「大坂侍」「泥棒名人」「けろりの道頓」 司馬遼太郎 著

 「司馬遼太郎全集13 俄 浪華遊侠伝」に所載の3つの短編である。「大坂侍」は大坂人の気質をうまく書いていると言うか、少し極端に描いていると言うべきか、興味深いものである。
 主人公は幕末の大坂の川同心で十石三人扶持である鳥居又七である。同心は一代限りの雇いだが、子を推薦することで代々と家を繋いできている。鳥居の家は長篠合戦で勇名を馳せた鳥居強右衛門の末と称して、他の大坂侍とは違うという誇りを父は持っている。父は病身であるが、鳥羽伏見の戦いで慶喜将軍が大坂から江戸に逃げ帰ったが、幕府の彰義隊が江戸で戦うとの情報を聞いて、息子の又七に参加するように勧める。主人公の又七は大坂侍にしては珍しく剣術はできるが、この時はそこまで幕府に義理立てするのはと一笑に付す。
又七は材木屋大和屋源右衛門の娘のお勢が黒門組の連中にからまれていたのを助けたことにより、お勢に惚れられて材木屋の婿にと迫られている。もちろん大和屋も乗り気であり、
又七の極楽政なる極道の友や、又七の剣の師匠の渡辺玄軒にも縁談がまとまれば50両という金をもらう約束だから、この縁談に熱心である。縁談を斡旋するものも金で動くわけだ
お勢を助けた時に痛めつけた黒門組の連中から又七は狙われる。その用心棒に天野玄蕃という剣術道場主が傭われている。
また又七の妹の衣絵は、従兄弟の具足方同心の田中数馬の許嫁である。

又七は黒門組に襲われる。そこに彼等の頭領の黒門久兵衛が止めに入る。それは玄軒が10両を渡したからである。喧嘩も金でやりとりされるのに又七もあきれる。

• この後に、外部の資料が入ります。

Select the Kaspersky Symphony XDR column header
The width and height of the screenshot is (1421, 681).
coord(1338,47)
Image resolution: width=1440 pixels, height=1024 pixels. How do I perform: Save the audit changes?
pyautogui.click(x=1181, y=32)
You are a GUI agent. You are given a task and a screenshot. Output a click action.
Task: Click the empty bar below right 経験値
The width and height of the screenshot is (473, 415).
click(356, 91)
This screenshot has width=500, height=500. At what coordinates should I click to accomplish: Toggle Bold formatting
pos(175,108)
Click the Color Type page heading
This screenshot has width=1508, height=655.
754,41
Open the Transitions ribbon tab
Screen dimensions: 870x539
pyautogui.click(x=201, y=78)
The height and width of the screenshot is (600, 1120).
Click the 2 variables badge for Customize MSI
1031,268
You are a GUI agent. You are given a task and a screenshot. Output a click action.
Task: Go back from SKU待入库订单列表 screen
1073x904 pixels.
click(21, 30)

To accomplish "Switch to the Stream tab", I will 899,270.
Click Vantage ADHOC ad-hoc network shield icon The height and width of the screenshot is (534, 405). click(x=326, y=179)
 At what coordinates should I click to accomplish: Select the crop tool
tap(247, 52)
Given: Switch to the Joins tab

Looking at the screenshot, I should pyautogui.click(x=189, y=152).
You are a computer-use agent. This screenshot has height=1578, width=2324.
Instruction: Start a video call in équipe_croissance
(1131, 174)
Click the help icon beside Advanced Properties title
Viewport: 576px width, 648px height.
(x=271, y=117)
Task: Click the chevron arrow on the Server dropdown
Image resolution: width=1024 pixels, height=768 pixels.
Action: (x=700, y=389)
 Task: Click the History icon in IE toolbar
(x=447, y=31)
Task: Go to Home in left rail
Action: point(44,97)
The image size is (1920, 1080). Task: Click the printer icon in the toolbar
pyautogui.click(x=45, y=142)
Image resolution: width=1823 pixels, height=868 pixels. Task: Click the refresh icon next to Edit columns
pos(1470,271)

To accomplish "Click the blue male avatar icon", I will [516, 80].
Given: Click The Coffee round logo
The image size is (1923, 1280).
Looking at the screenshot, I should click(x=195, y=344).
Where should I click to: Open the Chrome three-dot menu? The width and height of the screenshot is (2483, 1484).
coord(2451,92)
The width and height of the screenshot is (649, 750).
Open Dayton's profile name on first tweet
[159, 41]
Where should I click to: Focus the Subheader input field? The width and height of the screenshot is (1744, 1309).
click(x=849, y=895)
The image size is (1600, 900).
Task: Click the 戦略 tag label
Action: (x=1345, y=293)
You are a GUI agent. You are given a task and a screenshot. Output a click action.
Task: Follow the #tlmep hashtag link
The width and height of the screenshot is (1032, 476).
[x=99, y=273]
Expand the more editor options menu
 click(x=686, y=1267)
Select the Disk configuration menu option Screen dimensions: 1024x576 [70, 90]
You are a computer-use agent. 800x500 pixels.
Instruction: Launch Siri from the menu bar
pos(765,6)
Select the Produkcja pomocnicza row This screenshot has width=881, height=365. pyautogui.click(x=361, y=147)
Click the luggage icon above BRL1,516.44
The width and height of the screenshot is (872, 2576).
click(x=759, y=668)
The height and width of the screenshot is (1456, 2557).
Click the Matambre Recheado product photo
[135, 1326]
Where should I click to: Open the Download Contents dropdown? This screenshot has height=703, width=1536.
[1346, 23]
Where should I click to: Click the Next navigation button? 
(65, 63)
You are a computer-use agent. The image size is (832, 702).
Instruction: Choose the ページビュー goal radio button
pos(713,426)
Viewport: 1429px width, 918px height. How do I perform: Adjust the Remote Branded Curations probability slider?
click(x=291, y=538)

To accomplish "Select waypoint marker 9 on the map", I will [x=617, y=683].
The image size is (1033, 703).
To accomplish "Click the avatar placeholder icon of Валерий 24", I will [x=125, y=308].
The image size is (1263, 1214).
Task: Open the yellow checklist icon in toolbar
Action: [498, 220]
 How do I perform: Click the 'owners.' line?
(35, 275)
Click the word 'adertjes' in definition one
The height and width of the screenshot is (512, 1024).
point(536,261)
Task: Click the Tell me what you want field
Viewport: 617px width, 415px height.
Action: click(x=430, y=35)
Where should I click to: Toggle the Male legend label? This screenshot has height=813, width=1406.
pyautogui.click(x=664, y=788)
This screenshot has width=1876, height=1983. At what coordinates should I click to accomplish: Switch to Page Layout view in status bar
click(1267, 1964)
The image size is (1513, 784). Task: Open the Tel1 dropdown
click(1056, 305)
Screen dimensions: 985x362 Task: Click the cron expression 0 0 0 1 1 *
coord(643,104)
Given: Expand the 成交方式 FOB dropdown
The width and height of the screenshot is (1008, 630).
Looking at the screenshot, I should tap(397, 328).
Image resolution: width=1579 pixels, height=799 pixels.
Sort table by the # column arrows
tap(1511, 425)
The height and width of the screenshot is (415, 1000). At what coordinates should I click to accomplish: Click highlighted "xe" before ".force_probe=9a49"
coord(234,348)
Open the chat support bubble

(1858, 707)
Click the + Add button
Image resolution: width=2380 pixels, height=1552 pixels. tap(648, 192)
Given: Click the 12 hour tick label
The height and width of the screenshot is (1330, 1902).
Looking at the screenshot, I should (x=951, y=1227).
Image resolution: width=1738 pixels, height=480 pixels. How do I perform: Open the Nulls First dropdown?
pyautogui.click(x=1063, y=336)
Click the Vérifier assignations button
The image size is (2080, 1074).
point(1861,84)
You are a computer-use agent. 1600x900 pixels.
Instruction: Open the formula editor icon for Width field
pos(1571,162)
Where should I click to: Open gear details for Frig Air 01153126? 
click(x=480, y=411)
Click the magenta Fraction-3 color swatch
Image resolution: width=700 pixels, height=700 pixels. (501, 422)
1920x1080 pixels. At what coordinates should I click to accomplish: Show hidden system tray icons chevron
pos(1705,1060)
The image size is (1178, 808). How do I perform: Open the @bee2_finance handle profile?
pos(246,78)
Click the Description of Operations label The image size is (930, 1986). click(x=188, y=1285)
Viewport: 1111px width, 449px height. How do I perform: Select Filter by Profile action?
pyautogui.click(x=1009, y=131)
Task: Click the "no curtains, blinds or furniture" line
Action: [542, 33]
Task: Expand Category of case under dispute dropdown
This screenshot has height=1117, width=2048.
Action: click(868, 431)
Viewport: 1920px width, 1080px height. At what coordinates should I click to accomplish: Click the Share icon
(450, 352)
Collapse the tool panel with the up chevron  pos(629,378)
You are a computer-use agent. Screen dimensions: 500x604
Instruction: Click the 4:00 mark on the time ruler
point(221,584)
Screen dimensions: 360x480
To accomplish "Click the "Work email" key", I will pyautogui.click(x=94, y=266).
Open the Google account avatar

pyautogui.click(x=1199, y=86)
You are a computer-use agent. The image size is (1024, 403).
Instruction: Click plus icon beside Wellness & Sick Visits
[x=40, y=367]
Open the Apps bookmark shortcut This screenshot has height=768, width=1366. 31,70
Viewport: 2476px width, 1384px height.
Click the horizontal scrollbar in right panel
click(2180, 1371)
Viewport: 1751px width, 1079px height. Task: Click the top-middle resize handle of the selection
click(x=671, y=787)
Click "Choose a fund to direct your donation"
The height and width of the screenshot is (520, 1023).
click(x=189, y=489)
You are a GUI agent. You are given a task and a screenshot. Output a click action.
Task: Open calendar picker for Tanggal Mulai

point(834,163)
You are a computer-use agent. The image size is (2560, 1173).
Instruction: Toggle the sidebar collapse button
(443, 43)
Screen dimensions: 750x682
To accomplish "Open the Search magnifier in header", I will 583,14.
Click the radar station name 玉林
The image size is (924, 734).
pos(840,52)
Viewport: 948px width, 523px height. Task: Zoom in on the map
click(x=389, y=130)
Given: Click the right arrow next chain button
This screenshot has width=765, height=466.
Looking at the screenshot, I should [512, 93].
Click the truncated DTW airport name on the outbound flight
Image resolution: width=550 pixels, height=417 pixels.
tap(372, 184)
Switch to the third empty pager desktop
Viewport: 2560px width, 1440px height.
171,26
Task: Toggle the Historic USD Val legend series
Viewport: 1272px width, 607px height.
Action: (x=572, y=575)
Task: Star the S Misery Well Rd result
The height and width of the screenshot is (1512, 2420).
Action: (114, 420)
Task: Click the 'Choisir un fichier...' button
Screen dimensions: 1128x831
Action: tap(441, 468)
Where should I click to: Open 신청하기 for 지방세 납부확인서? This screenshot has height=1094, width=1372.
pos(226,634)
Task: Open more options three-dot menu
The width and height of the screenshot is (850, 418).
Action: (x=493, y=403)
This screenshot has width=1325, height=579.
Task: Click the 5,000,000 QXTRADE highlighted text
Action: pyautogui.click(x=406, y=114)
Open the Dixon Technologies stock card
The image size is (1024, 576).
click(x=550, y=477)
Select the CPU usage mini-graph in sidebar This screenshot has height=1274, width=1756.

大坂城は新政府に明け渡されることになる。黒門組の用心棒の天野は勤皇に取り入る。
又七の父が逝去する。手文庫の中に10両あり、これが江戸行きの費用と父の遺言であるが、又七は妹の結婚資金として手渡す。
その妹の許婚の田中数馬が新政府の天野に幕府の間諜の容疑で捕まる。要は保釈の金目当てである。
又七は天野玄蕃を斬り、玄蕃が持っていた金の内、百両を奪い、船で江戸に向かって、父の遺言のように上野の彰義隊に入ることにして大坂を出奔する。
しかし、彰義隊では仲間も一人もおらず、また大坂の者というと勘定方に廻されそうになり、怒り、大坂侍の悲哀を感じる。
彰義隊の上野の戦いでは、目に見えないところからの弾丸が中心であり、又七は幻滅する。そして大坂の回船問屋の江戸店に逃げ込む。この回船問屋は又七に阿呆なことはやめとけと言っていた。官軍に金を貸しているし、彰義隊を討った大砲の弾はここが運んだものと言う。又七は大坂から出てきて、大坂の商人にやられたようにものと気が付く。
そこにお勢が心配して来ている。孫悟空がお釈迦様の手の中で暴れていたと同様に、大坂の商人の手の中で暴れていたと気が付く。
何事も金の世界という大坂における侍の位置づけを司馬遼太郎は語っている。

「泥棒名人」

五畿内随一の名人といわれた泥棒の江戸屋音次郎(元は江戸でならした泥棒)と、行者玄達と呼ばれて大坂の泥棒名人の物語である。あまり面白くなく、結局は行者玄達に泥棒で負けて女房も盗まれるという話である。

「けろりの道頓」

大坂の安井村の大地主の「けろりの道頓」は頭が大きくて立派な顔をしており、市内を循環していた秀吉の目に止まる。その時に連れていた道頓の愛妾の一人を秀吉の側室にと望まれ、提供する。
道頓は秀吉にあったことに感激しているようであり、また愛妾の一人を秀吉に差し出したことでがっかりしているようだが、表情にはあまり出ないでけろりとしている。御礼に秀吉から錦鯉が来ると、その為に大きな池を掘る。
あるとき奉行から、大坂城下に大きな堀を掘削することを頼まれる。これだけの工事を請け負えるのが道頓しかいないとのことだ。ただ関ヶ原の戦いなどで話は立ち消えになるが道頓が自分で作ると言い出し、自費で工事をはじめる。
大坂の陣で、工事中止を要請され、あっさりと途中で工事をやめる。そして道頓は敗色濃厚の大坂城に入り、死ぬ。
道頓の死後、徳川の大坂城代が、工事を行い、道頓堀と名付ける。
大坂人の一つとして紹介された面白い短編である。